STATED EXERCISE 1
In the entries, start at the line containing "Task: Tap the word жағдайы" and go through the end of the entries. Write those lines out again, swapping "word" for "term" and leaving everything else unchanged.

SUPPLIED PASSAGE
┌────────

An Opened Letter to Annie Besant
How in 1909 William Kingsland Denounced Annie Besant’s Farce
published by Theosophy on line
Alice Leighton Cleather remained faithful to the Truth
Karma has its own mysterious ways to operate. There are people who get invisible for some time in the history of theosophical movement. They are almost completely forgotten, and then – due to the law of cycles – the memory and record of their lives and efforts awaken again.
Alice Cleather is one example among others. She belonged to the Inner Group of the esoteric school founded by Helena P. Blavatsky in London during the late 1880s. In the first part of the 20th century, Ms. Cleather wrote three books on her teacher, on theosophy, and on the theosophical movement. She showed how Annie Besant abandoned the original theosophy in order to talk to the “king of the world” and to organize the public reappearance of her own imaginary “Lord Christ”.
Forgotten by some, unknown to many, Alice Cleather’s books have decisive things to say to the theosophical movement in the present century. Though not infallible, Ms. Cleather was an ethical person. She had a clear vision. Her testimony has a place in the history of the theosophical movement.

└────────

[Records for looking up elements]
┌────────

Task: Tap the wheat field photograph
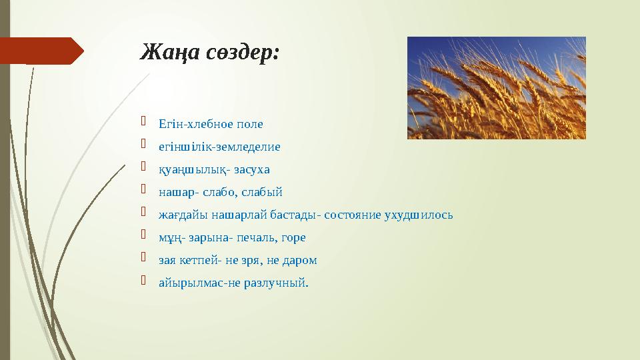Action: click(x=496, y=88)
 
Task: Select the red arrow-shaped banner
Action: click(x=41, y=51)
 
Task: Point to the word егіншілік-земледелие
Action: click(x=219, y=147)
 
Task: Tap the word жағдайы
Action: click(x=183, y=215)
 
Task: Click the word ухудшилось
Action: click(x=419, y=215)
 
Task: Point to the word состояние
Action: click(x=353, y=215)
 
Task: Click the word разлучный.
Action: click(x=276, y=283)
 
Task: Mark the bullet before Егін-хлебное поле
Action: click(x=143, y=121)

└────────

STATED EXERCISE 2
Decide whether each statement below agrees with the piece on Alice Cleather. Answer yes or no for each, quoting the words of the piece that settle it.
(a) Ms. Cleather wrote three books in the first part of the 20th century.
(b) The piece calls Ms. Cleather infallible.
(c) Helena P. Blavatsky founded the esoteric school in New York.

TASK SOLUTION 1
Task: Tap the term жағдайы
Action: click(x=183, y=215)
 
Task: Click the term ухудшилось
Action: click(x=419, y=215)
 
Task: Point to the term состояние
Action: click(x=353, y=215)
 
Task: Click the term разлучный.
Action: click(x=276, y=283)
 
Task: Mark the bullet before Егін-хлебное поле
Action: click(x=143, y=121)

TASK SOLUTION 2
(a) Yes: "In the first part of the 20th century, Ms. Cleather wrote three books on her teacher, on theosophy, and on the theosophical movement."
(b) No: "Though not infallible, Ms. Cleather was an ethical person."
(c) No: "the esoteric school founded by Helena P. Blavatsky in London during the late 1880s"